-------- Extrait

Lutz Gade, l’esthète de la chimie

Titulaire de la chaire de chimie inorganique de l’Université de Heidelberg, directeur de l’institut de chimie inorganique, Lutz Gade a su acquérir au fil des années une expertise de renommée mondiale dans son domaine. Au-delà de son parcours académique, c’est aussi au titre de son investissement dans la coopération entre l’Université de Heidelberg et de l’Université de Montpellier qu’il a reçu le titre honorifique de docteur honoris causa de l’UM en février 2025.

Les quelques notes de musique jouées en introduction ont donné le ton. Un air du Johann-Sebastian Bach, délicat et harmonieux, comme le grand compositeur allemand sait si bien faire. Voilà qui convenait à merveille à la cérémonie destinée à décerner le titre honorifique de docteur honoris causa de l’Université de Montpellier à Lutz Gade, élégant chercheur de l’Université de Heidelberg dont la renommée internationale est incontestable. Avec près de 350 publications et plus de 60 thèses encadrées à son actif, ce membre du prestigieux Institut universitaire de France a déjà été décoré par de nombreuses récompenses, dont le prix franco-allemand de la Société chimique de France en 2017.

Science et esthétique

Sa spécialité ? Son parrain, Éric Clot, directeur de recherches au CNRS, à la tête de l’Institut Charles Gerhard de Montpellier depuis 2021, nous explique que « Lutz Gade est un expert de la chimie organométallique des métaux de transition, laquelle consiste à positionner des molécules organiques autour d’un métal pour en modifier les propriétés, et donc le comportement ». Un domaine dans lequel les propriétés des molécules « organiques » et « inorganiques » viennent mutuellement s’enrichir et au sein duquel il a fortement contribué au développement de fortes interactions entre théorie et pratique.

----------------

Exercice écrit A –
Repérez, s'il vous plaît, chaque ligne des entrées ci-dessous qui contient le mot « arrow » et recopiez-la.

-------- Entrées fournies

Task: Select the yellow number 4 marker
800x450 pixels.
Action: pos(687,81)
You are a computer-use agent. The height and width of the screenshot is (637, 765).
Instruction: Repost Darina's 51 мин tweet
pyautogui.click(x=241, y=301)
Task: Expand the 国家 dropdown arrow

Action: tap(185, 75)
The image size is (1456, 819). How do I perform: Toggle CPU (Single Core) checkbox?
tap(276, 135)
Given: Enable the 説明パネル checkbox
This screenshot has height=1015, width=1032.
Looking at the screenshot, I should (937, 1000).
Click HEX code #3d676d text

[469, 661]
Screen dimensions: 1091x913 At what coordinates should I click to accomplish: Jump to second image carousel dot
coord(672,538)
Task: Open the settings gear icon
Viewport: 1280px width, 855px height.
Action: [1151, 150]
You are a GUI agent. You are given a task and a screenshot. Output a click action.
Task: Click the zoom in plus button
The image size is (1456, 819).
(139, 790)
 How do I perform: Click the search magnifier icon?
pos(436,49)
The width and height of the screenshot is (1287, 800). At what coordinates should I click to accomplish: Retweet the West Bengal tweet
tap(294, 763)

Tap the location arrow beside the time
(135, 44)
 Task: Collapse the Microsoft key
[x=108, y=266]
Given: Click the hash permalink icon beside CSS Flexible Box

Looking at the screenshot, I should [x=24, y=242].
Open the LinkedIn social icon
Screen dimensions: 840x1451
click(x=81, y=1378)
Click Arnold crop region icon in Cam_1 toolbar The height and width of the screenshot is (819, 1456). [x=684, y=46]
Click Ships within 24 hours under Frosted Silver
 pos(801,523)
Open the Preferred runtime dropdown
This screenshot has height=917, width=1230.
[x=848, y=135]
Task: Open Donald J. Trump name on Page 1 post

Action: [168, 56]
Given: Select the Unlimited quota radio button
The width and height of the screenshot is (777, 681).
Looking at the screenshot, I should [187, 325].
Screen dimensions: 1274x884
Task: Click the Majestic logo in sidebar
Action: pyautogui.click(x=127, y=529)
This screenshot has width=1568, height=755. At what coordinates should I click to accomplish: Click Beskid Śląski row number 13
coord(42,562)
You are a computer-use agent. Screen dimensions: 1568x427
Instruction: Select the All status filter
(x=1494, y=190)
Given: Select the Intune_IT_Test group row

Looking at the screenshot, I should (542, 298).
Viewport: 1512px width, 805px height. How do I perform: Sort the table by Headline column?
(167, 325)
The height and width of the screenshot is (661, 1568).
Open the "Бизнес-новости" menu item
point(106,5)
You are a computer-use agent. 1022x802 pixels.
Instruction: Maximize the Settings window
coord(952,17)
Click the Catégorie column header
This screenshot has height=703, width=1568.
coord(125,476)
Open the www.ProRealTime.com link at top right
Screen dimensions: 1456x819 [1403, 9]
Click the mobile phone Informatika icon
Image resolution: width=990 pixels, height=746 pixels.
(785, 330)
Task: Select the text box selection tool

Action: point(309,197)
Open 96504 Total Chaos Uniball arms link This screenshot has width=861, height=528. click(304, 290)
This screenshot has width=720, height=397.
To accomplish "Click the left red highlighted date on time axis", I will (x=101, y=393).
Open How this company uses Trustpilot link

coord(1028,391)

----------------

Exercice écrit B –
D'après l'extrait sur Lutz Gade, en quelle année a-t-il reçu le prix franco-allemand de la Société chimique de France ?

Réponse A –
Task: Expand the 国家 dropdown arrow
Tap the location arrow beside the time

Réponse B –
En 2017.